> _DO THIS_: According to the forum thread on Foxconn working conditions, what is the legal limit on overtime per month?

>> start PASSAGE GIVEN

# Foxconn workers forced to sign promise not to commit suicide due to working condition



## The Exception (Oct 26, 2010)

Foxconn workers forced to sign promise not to commit suicide due to working conditions 

The Centre for Research on Multinational Corporations and Students & Scholars Against Corporate Misbehaviour (Sacom) have published a research report documenting the terrible working conditions at the giant Chinese manufacturing company Foxconn, best known for making the iPad and iPhone: 
■ Excessive overtime is routine, despite a legal limit of 36 hours a month. One payslip, seen by the Observer, indicated that the worker had performed 98 hours of overtime in a month. 
■ Workers attempting to meet the huge demand for the first iPad were sometimes pressured to take only one day off in 13. 
■ In some factories badly performing workers are required to be publicly humiliated in front of colleagues. 
■ Crowded workers' dormitories can sleep up to 24 and are subject to strict rules. One worker told the NGO investigators that he was forced to sign a "confession letter" after illicitly using a hairdryer. In the letter he wrote: "It is my fault. I will never blow my hair inside my room. I have done something wrong. I will never do it again."
■ In the wake of a spate of suicides at Foxconn factories last summer, workers were asked to sign a statement promising not to kill themselves and pledging to "treasure their lives". ​


----------



## JMoney (Apr 16, 2011)

now THAT is f*cked


----------



## Vaan (Dec 19, 2010)

Agreed with above post


----------



## amon91 (Feb 1, 2011)

All this so we can have our shiny iPhones while Jobs can get build his huge mansion. Furthermore, Foxconn builds a lot of computers nowadays, from Dell to HP and of course Apple. They're not the "Apple Maker".

But yeah, sad.


----------



## dagnytaggart (Jun 6, 2010)

Huge population....limited number of shiny, coveted "American" jobs = this.


----------



## kittychris07 (Jun 15, 2010)

This is really terrible. Why doesn't FoxConn somehow try to fix the working conditions for its people, and deal with the real problem?


----------



## amon91 (Feb 1, 2011)

kittychris07 said:


> This is really terrible. Why doesn't FoxConn somehow try to fix the working conditions for its people, and deal with the real problem?


Because that would increase production and maintenance costs, which would be passed down to customers (i.e. Apple, etc) which would then be passed down to us, and we want our cheap gear! Even with these terrible work conditions, Foxconn lost money in the past quarter, and is in the process or relocating at least some of their workforce to places with even lower labor standards.


----------



## sprinkles (Feb 7, 2010)

A lot of people in the US work similar hours. I've actually known people who had to do the one day off in 13 thing. I don't think it is good, just saying that it isn't "just China". The bad workplace exists here too.

>> end PASSAGE GIVEN
>> start MATERIAL SHOWN

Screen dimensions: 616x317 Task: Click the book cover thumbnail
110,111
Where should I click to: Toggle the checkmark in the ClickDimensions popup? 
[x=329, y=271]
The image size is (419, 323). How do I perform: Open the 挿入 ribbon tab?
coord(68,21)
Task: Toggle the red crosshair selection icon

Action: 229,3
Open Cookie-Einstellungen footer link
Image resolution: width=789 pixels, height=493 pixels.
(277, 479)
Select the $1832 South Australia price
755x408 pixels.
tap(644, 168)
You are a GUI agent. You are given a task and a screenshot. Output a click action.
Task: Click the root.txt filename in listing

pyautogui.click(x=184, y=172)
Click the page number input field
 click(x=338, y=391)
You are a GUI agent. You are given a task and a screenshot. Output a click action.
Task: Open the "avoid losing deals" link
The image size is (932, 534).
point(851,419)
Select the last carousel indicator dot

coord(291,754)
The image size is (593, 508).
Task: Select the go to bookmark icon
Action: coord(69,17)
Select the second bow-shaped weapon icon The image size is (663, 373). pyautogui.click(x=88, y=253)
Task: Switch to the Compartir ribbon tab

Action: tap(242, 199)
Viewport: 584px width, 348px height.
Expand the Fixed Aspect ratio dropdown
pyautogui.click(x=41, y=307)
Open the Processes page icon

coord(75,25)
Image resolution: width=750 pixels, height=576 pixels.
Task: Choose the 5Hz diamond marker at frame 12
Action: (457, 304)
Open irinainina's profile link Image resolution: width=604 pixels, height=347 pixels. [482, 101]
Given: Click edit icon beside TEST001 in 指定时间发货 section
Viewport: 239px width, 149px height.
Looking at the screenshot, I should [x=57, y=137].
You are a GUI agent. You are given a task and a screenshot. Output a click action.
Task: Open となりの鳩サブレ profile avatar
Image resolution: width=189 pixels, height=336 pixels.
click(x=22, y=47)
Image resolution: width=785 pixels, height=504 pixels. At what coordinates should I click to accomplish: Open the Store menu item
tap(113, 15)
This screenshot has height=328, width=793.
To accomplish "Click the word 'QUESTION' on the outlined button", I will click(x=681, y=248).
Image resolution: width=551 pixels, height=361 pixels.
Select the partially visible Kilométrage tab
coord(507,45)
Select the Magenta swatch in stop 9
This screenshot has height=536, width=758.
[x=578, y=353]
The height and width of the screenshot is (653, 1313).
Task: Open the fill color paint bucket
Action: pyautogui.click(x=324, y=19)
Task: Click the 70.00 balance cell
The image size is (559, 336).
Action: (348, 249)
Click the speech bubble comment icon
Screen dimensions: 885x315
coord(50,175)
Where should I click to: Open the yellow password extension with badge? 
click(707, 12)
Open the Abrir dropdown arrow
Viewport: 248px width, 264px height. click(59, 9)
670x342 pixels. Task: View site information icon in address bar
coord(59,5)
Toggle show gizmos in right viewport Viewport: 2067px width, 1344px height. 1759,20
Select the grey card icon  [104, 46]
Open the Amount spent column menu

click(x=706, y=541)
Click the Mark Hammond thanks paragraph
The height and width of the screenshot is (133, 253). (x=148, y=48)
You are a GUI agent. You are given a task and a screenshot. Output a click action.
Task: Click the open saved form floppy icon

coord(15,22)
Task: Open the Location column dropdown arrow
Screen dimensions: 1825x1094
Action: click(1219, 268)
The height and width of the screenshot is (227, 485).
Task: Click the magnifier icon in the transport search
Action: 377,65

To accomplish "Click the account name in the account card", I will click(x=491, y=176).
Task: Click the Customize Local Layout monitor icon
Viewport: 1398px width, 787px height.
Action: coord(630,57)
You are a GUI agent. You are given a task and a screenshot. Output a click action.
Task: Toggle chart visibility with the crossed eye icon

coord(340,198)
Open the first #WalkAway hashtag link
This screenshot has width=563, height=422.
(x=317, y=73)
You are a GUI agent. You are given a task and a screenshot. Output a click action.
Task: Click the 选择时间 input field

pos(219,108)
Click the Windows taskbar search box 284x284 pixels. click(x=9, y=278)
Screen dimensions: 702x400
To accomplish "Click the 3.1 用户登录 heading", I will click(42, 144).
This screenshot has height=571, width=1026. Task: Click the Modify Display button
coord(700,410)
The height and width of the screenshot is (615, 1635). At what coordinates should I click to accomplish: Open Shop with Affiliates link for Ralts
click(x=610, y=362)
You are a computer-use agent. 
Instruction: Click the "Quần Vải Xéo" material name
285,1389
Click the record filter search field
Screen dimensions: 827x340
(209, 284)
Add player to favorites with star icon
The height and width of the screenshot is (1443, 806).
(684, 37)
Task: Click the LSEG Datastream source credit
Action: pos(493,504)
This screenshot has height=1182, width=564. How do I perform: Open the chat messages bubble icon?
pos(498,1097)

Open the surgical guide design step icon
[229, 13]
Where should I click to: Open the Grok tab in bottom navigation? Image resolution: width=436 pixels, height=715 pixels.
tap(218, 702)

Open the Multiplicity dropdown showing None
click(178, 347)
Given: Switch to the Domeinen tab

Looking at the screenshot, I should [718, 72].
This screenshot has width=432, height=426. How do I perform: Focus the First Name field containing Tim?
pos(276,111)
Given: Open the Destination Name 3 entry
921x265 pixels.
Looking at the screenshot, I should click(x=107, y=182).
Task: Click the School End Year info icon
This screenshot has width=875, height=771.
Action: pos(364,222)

>> end MATERIAL SHOWN

> _RESPONSE TO THE EXERCISE_: 36 hours a month.